Tobinick Edward L, Gross Hyman
Department of Medicine, Institute for Neurological Research, Los Angeles, USA.
J Neuroinflammation. 2008 Jan 9;5:2. doi: 10.1186/1742-2094-5-2.
Substantial basic science and clinical evidence suggests that excess tumor necrosis factor-alpha (TNF-alpha) is centrally involved in the pathogenesis of Alzheimer's disease. In addition to its pro-inflammatory functions, TNF-alpha has recently been recognized to be a gliotransmitter that regulates synaptic function in neural networks. TNF-alpha has also recently been shown to mediate the disruption in synaptic memory mechanisms, which is caused by beta-amyloid and beta-amyloid oligomers. The efficacy of etanercept, a biologic antagonist of TNF-alpha, delivered by perispinal administration, for treatment of Alzheimer's disease over a period of six months has been previously reported in a pilot study. This report details rapid cognitive improvement, beginning within minutes, using this same anti-TNF treatment modality, in a patient with late-onset Alzheimer's disease. Rapid cognitive improvement following perispinal etanercept may be related to amelioration of the effects of excess TNF-alpha on synaptic mechanisms in Alzheimer's disease and provides a promising area for additional investigation and therapeutic intervention.
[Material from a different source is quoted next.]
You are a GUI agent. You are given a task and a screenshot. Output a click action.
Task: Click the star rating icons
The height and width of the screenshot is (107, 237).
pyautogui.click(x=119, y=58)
大量基础科学和临床证据表明,过量的肿瘤坏死因子-α(TNF-α)在阿尔茨海默病的发病机制中起核心作用。除了其促炎功能外,TNF-α最近还被认为是一种神经胶质递质,可调节神经网络中的突触功能。TNF-α最近还被证明可介导由β-淀粉样蛋白和β-淀粉样蛋白寡聚体引起的突触记忆机制破坏。在一项初步研究中,先前已报道了通过脊柱旁给药的TNF-α生物拮抗剂依那西普治疗阿尔茨海默病六个月的疗效。本报告详细介绍了一名晚发性阿尔茨海默病患者使用相同的抗TNF治疗方式后,在数分钟内开始出现快速认知改善的情况。脊柱旁注射依那西普后快速的认知改善可能与改善过量TNF-α对阿尔茨海默病突触机制的影响有关,并为进一步研究和治疗干预提供了一个有前景的领域。